After working with dozens of pharmaceutical companies, hundreds of programs and millions of patient interactions, one thing is clear: The success of any co-pay program is largely determined by how well it is executed in the field. In fact, field execution is second in importance only to the offer itself.
And just as there are five overall imperatives for program success (optimal offer development, channel selection, field execution, outcomes measurement, and budgeting and finance), likewise, the five maxims for flawless co-pay program execution include:
1. 100% Executive and Sales Management Buy-in Is Required
Leadership needs to align 100% with the strategy, the offer and the channels used. This may sound obvious, but nothing creates doubt in a field force more than an uninterested or unconvinced leader.
Getting support from top-level general and sales managers can help you and your co-pay program in several ways, such as getting a time slot on meeting agendas, getting robust statements of support and even getting sales-team incentive-comp bumps based on co-pay program penetration.
But as important as it is to get support from upper management, it’s much more important to get the field-level managers on board. As we all recall from our days “carrying the bag,” what the district manager inspects is what the sales rep respects. Work extra hard to teach field managers the basics of why co-pay programs are so important for patients, for prescribers and for a brand’s success (you might refer them to the first article in this series, which lays out some of the stats: https://www.pm360online.com/five-imperatives-for-coupon-and-co-pay-program-success.)
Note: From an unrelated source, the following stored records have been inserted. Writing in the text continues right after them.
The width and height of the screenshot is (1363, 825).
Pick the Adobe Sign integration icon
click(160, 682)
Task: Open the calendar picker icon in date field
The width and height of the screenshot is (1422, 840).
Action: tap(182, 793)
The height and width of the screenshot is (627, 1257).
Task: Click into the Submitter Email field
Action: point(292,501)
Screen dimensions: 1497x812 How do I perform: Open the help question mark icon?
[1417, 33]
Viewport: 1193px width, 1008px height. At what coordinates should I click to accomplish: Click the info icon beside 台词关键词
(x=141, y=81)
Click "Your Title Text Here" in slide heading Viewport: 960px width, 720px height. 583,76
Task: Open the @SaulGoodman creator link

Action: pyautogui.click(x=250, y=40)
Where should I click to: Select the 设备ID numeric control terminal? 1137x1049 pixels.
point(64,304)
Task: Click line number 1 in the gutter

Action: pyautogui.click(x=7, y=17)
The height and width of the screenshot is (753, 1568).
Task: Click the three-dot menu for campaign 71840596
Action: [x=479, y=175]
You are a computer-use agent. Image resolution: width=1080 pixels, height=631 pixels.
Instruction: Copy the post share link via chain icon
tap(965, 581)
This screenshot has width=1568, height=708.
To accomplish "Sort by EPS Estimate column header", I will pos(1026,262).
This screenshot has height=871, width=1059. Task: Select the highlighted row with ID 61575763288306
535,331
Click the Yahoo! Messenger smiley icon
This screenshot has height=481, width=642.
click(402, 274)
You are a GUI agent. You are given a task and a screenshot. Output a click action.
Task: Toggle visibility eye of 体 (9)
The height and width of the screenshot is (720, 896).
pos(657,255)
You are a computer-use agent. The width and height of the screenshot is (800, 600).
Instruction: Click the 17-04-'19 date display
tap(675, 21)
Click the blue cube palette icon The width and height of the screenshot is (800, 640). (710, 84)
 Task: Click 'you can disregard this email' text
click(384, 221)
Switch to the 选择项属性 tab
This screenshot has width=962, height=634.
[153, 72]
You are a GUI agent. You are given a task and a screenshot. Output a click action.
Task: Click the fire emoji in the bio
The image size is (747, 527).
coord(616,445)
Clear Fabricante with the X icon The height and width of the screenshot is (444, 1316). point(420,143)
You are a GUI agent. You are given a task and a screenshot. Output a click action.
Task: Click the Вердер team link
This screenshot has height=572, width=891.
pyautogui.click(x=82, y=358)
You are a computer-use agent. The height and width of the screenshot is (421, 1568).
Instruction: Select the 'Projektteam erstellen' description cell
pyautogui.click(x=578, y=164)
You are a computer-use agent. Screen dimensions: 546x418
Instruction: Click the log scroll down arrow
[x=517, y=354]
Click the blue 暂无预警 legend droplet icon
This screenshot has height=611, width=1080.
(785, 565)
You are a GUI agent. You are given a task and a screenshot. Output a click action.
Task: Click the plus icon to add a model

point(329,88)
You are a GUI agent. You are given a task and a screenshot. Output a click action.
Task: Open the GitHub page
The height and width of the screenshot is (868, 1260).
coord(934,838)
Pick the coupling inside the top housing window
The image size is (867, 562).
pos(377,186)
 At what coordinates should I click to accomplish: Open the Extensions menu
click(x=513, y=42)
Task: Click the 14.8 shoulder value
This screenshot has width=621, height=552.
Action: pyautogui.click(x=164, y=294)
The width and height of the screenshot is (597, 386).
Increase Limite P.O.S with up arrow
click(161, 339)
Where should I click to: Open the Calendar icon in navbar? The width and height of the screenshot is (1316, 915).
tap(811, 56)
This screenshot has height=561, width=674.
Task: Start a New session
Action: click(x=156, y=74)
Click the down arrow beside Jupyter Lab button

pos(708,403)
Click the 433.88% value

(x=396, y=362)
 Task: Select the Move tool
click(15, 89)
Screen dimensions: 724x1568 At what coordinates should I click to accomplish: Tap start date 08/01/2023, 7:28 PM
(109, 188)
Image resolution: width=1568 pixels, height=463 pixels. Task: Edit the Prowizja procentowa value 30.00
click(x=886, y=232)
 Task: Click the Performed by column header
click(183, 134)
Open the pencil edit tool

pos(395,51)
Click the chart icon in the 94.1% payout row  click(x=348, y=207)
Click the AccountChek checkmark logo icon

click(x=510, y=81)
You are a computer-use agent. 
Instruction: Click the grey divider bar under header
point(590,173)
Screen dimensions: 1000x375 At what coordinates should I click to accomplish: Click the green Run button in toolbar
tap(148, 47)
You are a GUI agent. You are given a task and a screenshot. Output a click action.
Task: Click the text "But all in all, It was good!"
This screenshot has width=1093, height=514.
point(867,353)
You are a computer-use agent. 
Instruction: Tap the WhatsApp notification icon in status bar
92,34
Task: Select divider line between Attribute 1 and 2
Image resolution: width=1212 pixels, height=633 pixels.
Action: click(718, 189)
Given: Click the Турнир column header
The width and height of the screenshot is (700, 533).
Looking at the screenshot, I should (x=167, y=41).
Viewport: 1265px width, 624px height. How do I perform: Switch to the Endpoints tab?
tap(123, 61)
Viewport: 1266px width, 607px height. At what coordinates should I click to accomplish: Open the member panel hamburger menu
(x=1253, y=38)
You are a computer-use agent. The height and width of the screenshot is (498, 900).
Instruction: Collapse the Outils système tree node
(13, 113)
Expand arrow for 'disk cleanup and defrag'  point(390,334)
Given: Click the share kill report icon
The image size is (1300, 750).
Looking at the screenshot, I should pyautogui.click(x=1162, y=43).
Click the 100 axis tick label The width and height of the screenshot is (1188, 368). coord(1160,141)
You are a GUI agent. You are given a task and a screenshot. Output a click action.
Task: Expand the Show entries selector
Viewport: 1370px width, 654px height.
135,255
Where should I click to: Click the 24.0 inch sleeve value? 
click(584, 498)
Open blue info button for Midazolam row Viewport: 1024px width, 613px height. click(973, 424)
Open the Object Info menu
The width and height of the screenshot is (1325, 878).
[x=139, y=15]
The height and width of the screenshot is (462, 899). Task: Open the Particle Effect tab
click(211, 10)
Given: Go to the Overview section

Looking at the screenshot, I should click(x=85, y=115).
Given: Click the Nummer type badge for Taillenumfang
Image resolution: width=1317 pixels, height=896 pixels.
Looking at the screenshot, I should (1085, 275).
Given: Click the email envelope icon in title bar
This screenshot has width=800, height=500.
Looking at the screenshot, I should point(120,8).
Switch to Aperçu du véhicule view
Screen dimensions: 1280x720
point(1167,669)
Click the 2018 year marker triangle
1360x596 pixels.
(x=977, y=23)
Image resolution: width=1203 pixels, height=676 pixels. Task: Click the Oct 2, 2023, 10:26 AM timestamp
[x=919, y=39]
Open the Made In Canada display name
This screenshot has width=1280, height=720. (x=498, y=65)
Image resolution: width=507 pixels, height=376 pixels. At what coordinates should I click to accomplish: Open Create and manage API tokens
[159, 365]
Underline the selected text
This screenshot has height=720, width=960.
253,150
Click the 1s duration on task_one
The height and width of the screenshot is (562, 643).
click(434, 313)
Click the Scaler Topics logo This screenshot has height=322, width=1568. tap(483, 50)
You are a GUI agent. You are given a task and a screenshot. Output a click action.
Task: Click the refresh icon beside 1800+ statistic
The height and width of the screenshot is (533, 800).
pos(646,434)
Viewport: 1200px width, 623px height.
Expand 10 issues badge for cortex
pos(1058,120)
2. Sales Rep Co-pay Knowledge Cannot Be Assumed
It’s easy to take for granted that the sales force already knows the ins and outs of co-pay programs. Don’t make this mistake! If you’re not absolutely sure of a sales team’s knowledge level, don’t be afraid to start with the basics. Find a way to get time into sales meetings to teach them how the card works, review patient scenarios in the pharmacy, etc.
Other key areas of training: Why the offer is what it is; how it aligns with managed care strategy/access/contracting/coverage; how the cards will be supplied; quantities; expectations; role-playing scenarios; pharmacy call scenarios, etc. Finally, your team may benefit from training on reports—what is in the data, where it comes from, when/how they will see the reports, etc.
3. Reports Are Not Shelf Art, But Actionable Intelligence
Once your program is up and running, your co-pay program provider will give you a slew of reports (e.g., portal, “push” reports, dashboards, emails, etc.). And if you’ve built your program with solid objectives and meaningful metrics (see https://www.pm360online.com/the-no-1-imperative-for-all-co-pay-programs-the-offer), these reports should deliver intelligence that you and your team can use to adjust your program to make it more successful.
Make the time to get familiar with the reports you get. If you don’t know how to read or interpret them, ask your provider to train you! Or have them send you a “highlights of the week/month” CliffsNotes version. Whatever it takes, get in the habit of reviewing key data on a regular basis so you can spot changes or anomalies. Pay special attention to trends, usage data for key targets, match to call cycle and targets, etc.
Even if you can’t take time on a daily or weekly basis to do a deep dive, there are a few specific times in the life of every program when you really need to pay close attention: 1) One week and one month after program launch; 2) one week and one month after making any substantive changes to your offer or channels; 3) one week and one month after any significant change in your managed markets coverage; and 4) one week and one month after any substantial change in your competitive situation.
4. Advanced Analytics Can Take You From Good to Great
No matter how thorough (and at times, overwhelming) your standard reports are, your co-pay program provider can offer you an array of ad hoc advanced or specialized reports at an extra cost. These are not offered to you just so your provider can rake in more profit. On the contrary, there are circumstances in which the knowledge gained from these more complex reports can supercharge your program and raise your ROI significantly. Ask your provider about what’s available and what might make sense in your situation. Listen carefully to what they say. Order one or two advanced reports (maybe with a money-back guarantee) to test their value for your brand. You won’t know until you try.
5. No Battle Plan Survives Contact With the Enemy
Okay, so I can’t take full credit for this one: Let’s give it up for German military strategist, Helmuth von Moltke. But the point he made in the 1800s applies to us today: When a plan meets the real world, the real world wins. Nothing goes exactly as planned. So you’ve got to adjust based on how prescribers and patients respond to your offer. Adjust based on how your competitors react. And adjust based on opportunities and threats stemming from payer issues, regional and other geographical distinctives, etc. For example, if you get a surprise regional formulary, and win right out of the gate, focus the power of your co-pay program to pull through on that win!
Despite the tension that surrounds it, the launch phase of any co-pay program can be a time of profound learning and great victories. What’s more, we should never forget that reducing patient OOP costs increases adherence, improves clinical outcomes and can even reduce total healthcare spending.